▶ [SELECTED PASSAGE]
-*-*-

My Stubborn Dilemma

International Symbol of Deafness / Hard of Hea...

International Symbol of Deafness / Hard of Hearing This symbol indicates individual(s) who is deaf, hard of hearing, or having some degrees of hearing loss. (Photo credit: Wikipedia)

Hey guys! I know it has been forever since I’ve updated my blog, but the other day something happened and I felt like it was very appropriate to tell you about it!

Thursday, I undertook the task of “biting the bullet” (at least that’s how I felt) and asked for assistance from my university. I live by myself and I wanted to ask for assistance in getting an alert system for my apartment. I never like to ask for help and I get easily embarrassed when I do. I hate feeling like I’m needy or helpless and that I am left to another human being to fix my own problems.

I know, I am your typical male in wanting to fix my own issues even when it may be beneficial to ask for help.

Getting back to the story, I went to the office of disability services in order to look into possibly getting an alert system for my apartment. I have never registered with the office of disability services, and they never even knew I was on campus. When I called it obviously did not please them that I hadn’t registered. I had always hated the idea of the label “disabled” pinned on my file, or even on my life.

-*-*-

▶ [DATA FOR ANALYSIS]
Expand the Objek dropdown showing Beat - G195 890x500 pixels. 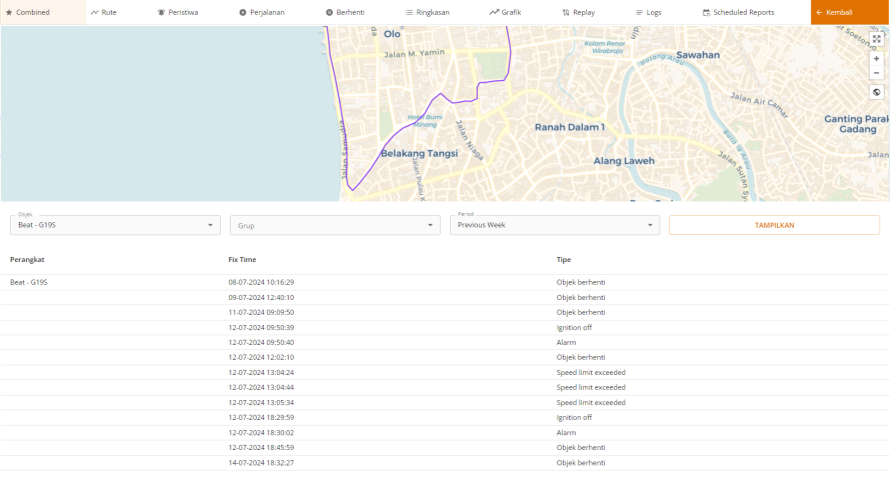(x=115, y=225)
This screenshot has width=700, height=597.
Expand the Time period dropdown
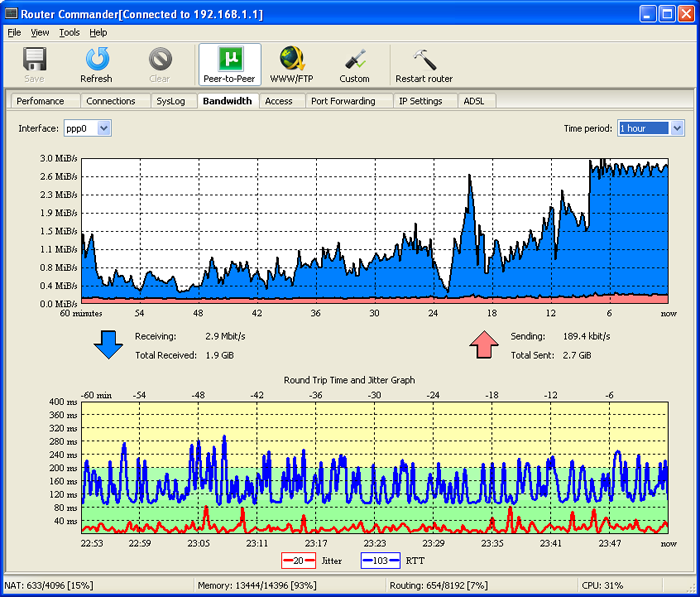point(650,128)
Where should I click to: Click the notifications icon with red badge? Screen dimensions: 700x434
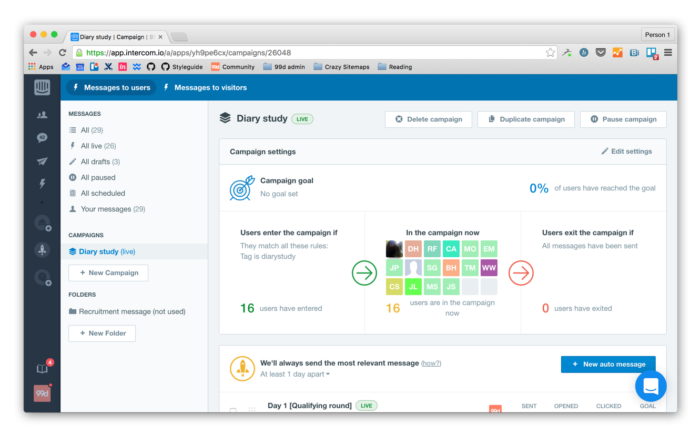42,367
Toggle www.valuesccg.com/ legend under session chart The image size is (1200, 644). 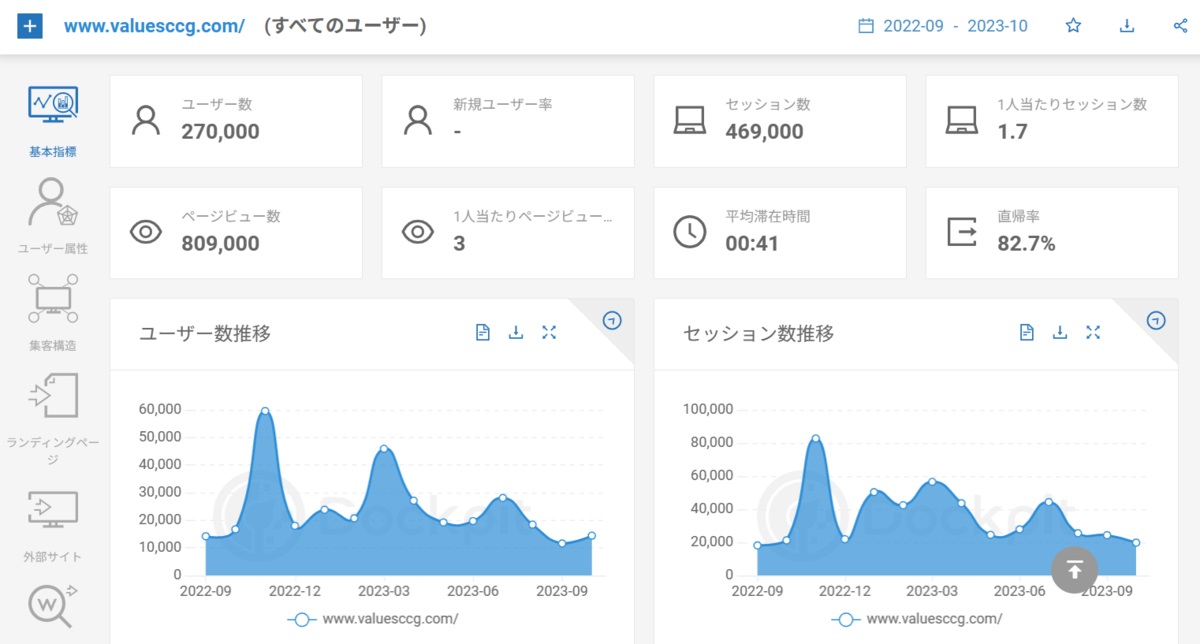click(x=916, y=619)
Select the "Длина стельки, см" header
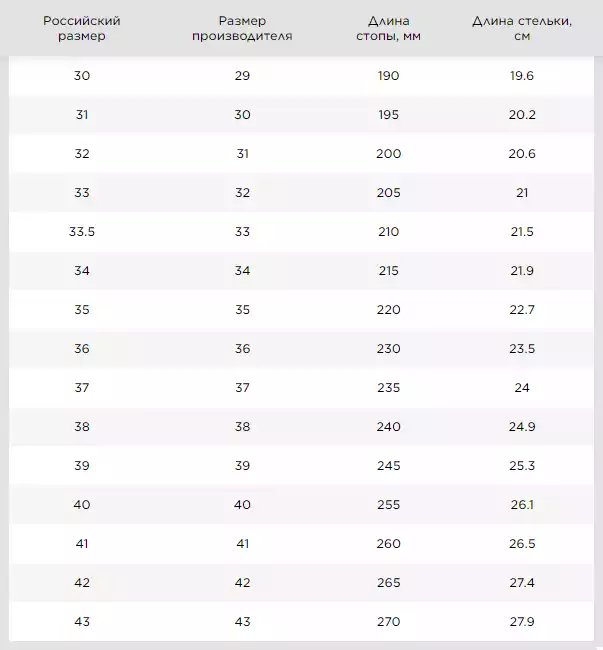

-*-*-

▶ [ASSIGNMENT 1] Please list every condition that, according to the photo caption in the blog post about seeking help from disability services, the pictured symbol indicates.
▶ [ASSIGNMENT 2] Continue the blog post about seeking help from disability services, starting right after its final sentence.

▶ [WRITTEN RESPONSE 1]
deaf
hard of hearing
having some degrees of hearing loss

▶ [WRITTEN RESPONSE 2]
I know, asking for help doesn’t make me disabled, but I’ve always been a very independent person and I’ve never wanted to think of myself as a somewhat lower class citizen, so I haven’t registered. Even through high school, it was somewhat difficult for me to accept that I was a little bit different than everybody else. Thursday though, it was the idea of actually registering with the “Office of DISABILITY Services” that completely freaked me out. To the general public, the word disabled carries a negative stigma with it that I don’t want associated with me.

Apparently the alert system will cost about $3000, and I will have to move into another apartment in order to receive it’s benefits after I’ve registered. They told me that I need to consider a signer or a professional note taker because all of the other deaf people use it.

Honestly that frustrates me. Yes, I understand that they are trying to help. But not every deaf person fits their cookie cutter definition of “deaf”. That’s what I’m trying to prove to people by going to school, holding a job (several actually!), and being a mainstreamed student.

I feel like people needs to expand their belief system a little and understand that not every person is the same. The lady went on to say that I was “hard of hearing”, not “deaf”. Okay?

I was a little frustrated to be labeled by somebody who has no grounds to speak on the subject. I really have a problem with people passing judgements on another person without any prior knowledge. This applies anywhere in life, not just with deaf people.

The other day when I actually wrote this post, it was fuming with anger. I deliberately waited to post it so that I would not post something inappropriate. I was irritated with the fact that a person who didn’t know me took one look at my life and labeled me as deaf who needs a signer amongst all kinds of other services. I was mad that she looked at the outside of me and labeled me instead of looking at the actual me and finding out who I really am.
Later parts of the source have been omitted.